いつもと同じようなデートコースだったけど、奈々ちゃんと二人の時間はすごく楽しくて、いつもよりもすごくドキドキして、本当にあっという間だった。


俺たちは家の近くの公園まで帰って来て、冷たい石のベンチに腰を下ろした。


公園はかなり寒かったけれど、もう少しだけ奈々ちゃんと一緒にいたかった。


自販機で買った温かいココアを飲みながら、体を温める。


「今日は楽しかったね~」


「本当、楽しかったね。

でも、ちょっと疲れたね」


「うん。

あちこち歩き回ったし、ぬいぐるみもとってもらったし、プリクラも撮ったし…

ちょっと遊び過ぎたね」


そう言って、奈々ちゃんはペロッと舌を出して笑った。


「そうだね。

かなりお金も使ったしね。

だけど、すごく楽しかった」


俺も微笑み返す。


今日のデートを振り返って、二人で楽しくしゃべっているうちに、辺りはすっかり暗くなっていた。

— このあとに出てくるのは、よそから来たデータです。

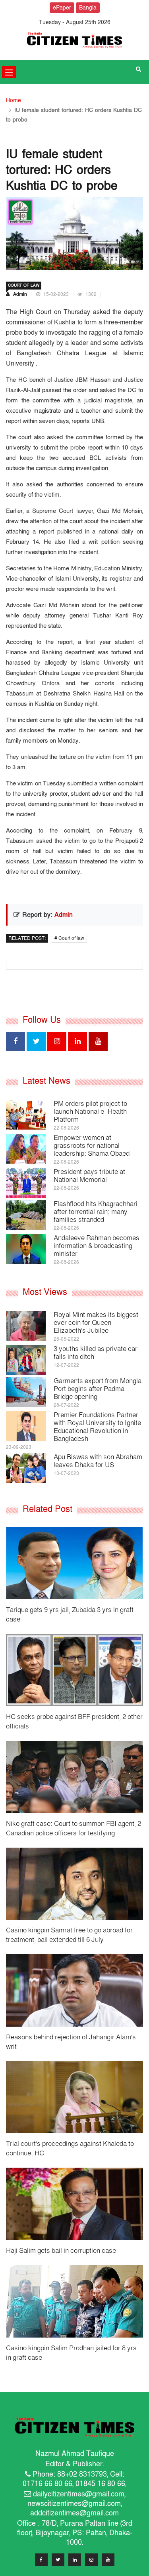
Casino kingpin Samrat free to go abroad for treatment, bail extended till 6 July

公園のほのかな街灯の灯りが、奈々ちゃんの顔を淡く照らしている。


そろそろ6時半。

帰らないと、おばさんが夕飯を作って待ってる頃だ。

俺と一緒だから、心配はしてないだろうけど。


そんなことを考えていると、奈々ちゃんがぽつりと言った。


「そろそろ、帰らないとね…」


「そうだね」


「でも、まだ帰りたくないな…」


奈々ちゃんも俺と同じことを考えてる…。


ふと、二人の間に沈黙が降りる。


俺は、すっかり冷えてしまったココアを一気に飲み干すと、コトンと横に置いた。

うつむいている奈々ちゃんの右手に、そっと自分の左手を重ねて、冷えた彼女の手を温めるように包み込む。

奈々ちゃんの瞳が下から見上げてくる。


俺は、その瞳に吸い寄せられるように、ゆっくりと顔を近づけていった。


彼女がそっと瞳を閉じる。


街灯の灯りに照らされた二人の影が、寄り添ってやがて重なる…。



………その時、近くで犬の鳴き声がして、ドキッとして振り返ると、奈々ちゃんのお母さんがヒマワリの散歩をしていた。

(ヒマワリは奈々ちゃんの家で買ってる柴犬だ)


俺たちは、慌ててパッと体を離した。